> Problem set:
1/ In the Medal of Honor article, rewrite everything from "One of them" down to "got that day.", putting "marks" in place of "scars".
2/ According to the Medal of Honor article, what was the radar installation on the Laotian cliff called?

> Document text:
## Start

Posted on 09/20/2010 10:22:31 PM PDT by nickcarraway
On Tuesday, more than 42 years after Air Force Chief Master Sgt. Richard L. Etchberger died on a Laotian mountaintop, President Obama will award him the Medal of Honor, the military's highest award for bravery. But for decades even Etchberger's own children didn't know about his heroism.
Cory Etchberger was in third grade in 1968, when he was told that his father had died in a helicopter accident in Southeast Asia. At age 29 he learned the truth, when the U.S. Air Force declassified his father's story. "I was stunned," he told CNN during a visit to his hometown of Hamburg, Pennsylvania.
During the Vietnam War, U.S. troops weren't supposed to be in neutral Laos, so Richard Etchberger and a handful of colleagues shed their uniforms and posed as civilians to run a top-secret radar installation high on a Laotian cliff. Called Lima Site 85, it guided U.S. bombers to sites in North Vietnam and parts of Laos under communist control.
The North Vietnamese wanted to eliminate the installation, and early on the morning of March 11, 1968, its soldiers succeeded in scaling the 3,000-foot precipice and launching an attack.
Timothy Castle, of the CIA's Center for the Study of Intelligence, wrote the book "One Day Too Long: Top Secret Site 85 and the Bombing of North Vietnam." He calls Etchberger "a hero."
Castle said Etchberger, a technician, picked up an M16 rifle, which he barely knew how to use, and ferociously protected his colleagues.
One of them was Stanley Sliz.
"I got hit in both legs," Sliz remembered, "and everybody was screaming and hollering, but they weren't able to get close because of Etch firing at them."
John Daniel still has scars from the shrapnel wounds he got that day.
(Excerpt) Read more at cnn.com ...
What a great story!
I read that one veteran of the Vietnam war complained that Nixon illegally sent him into Cambodia during Christmastime in 1968. Others, like this hero Etchberger, did their jobs and paid the ultimate price in defense of their brothers and their nation.

## End

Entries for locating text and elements
## Start

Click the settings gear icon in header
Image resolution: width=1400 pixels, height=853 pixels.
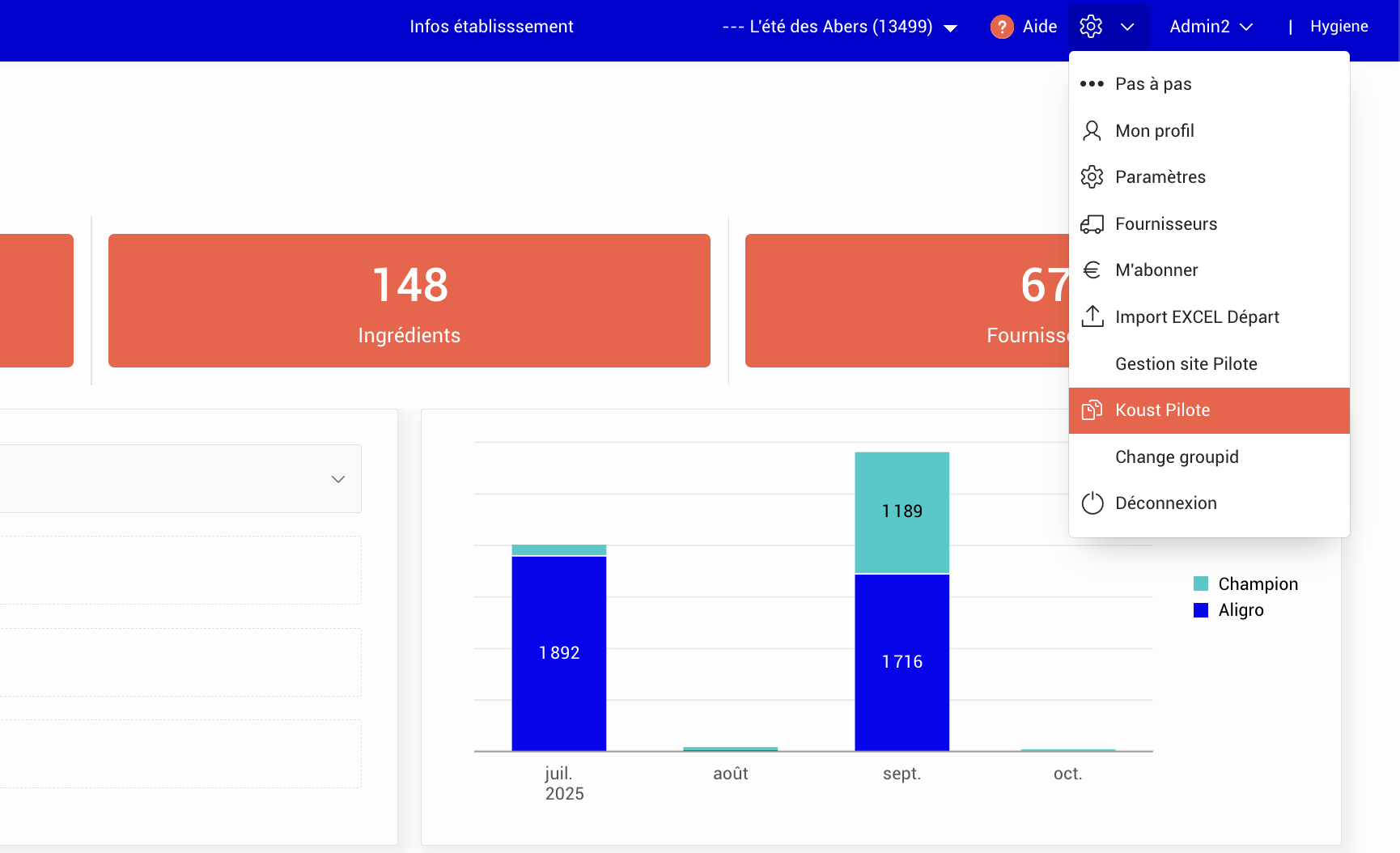pos(1091,27)
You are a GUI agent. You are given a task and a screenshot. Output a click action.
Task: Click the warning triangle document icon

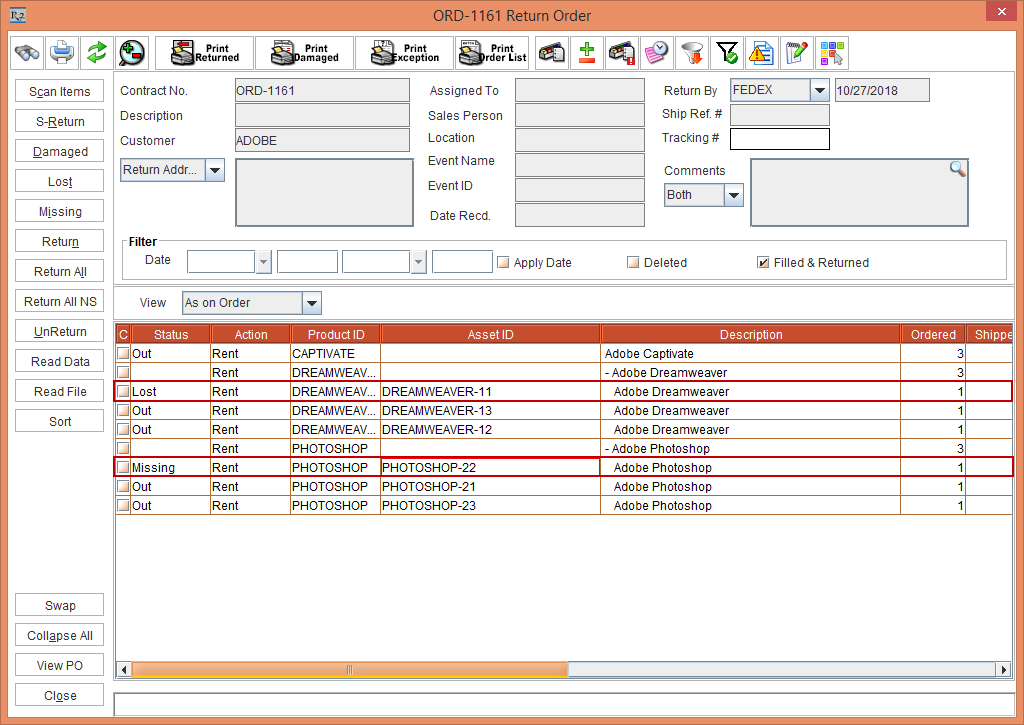point(761,53)
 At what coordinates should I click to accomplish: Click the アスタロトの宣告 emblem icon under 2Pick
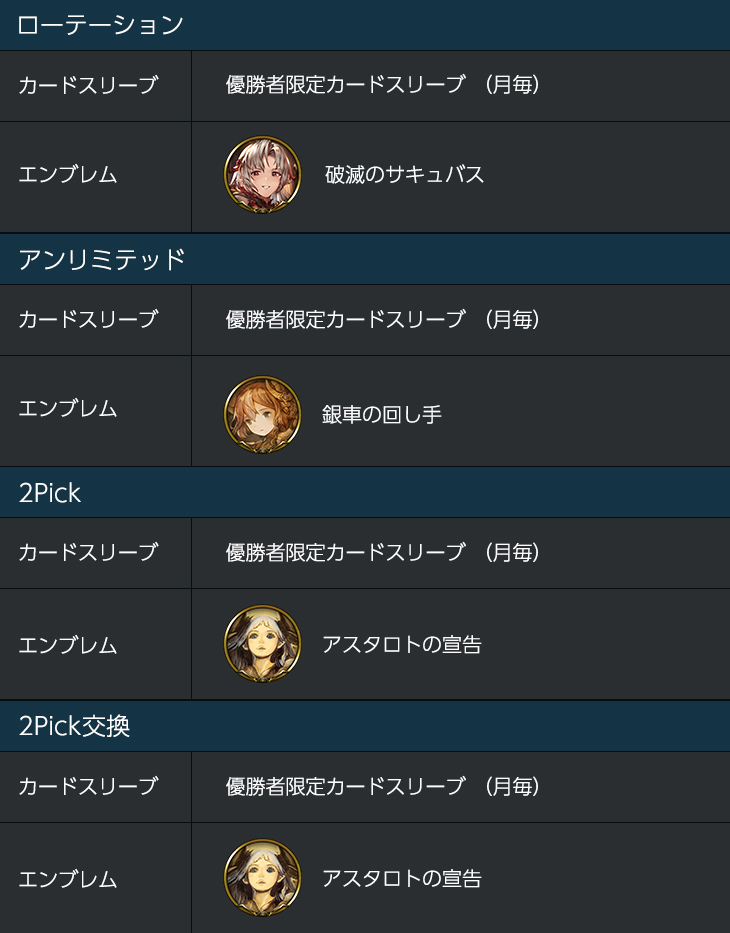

## End

> Responses by task:
1/
One of them was Stanley Sliz.
"I got hit in both legs," Sliz remembered, "and everybody was screaming and hollering, but they weren't able to get close because of Etch firing at them."
John Daniel still has marks from the shrapnel wounds he got that day.

2/ Lima Site 85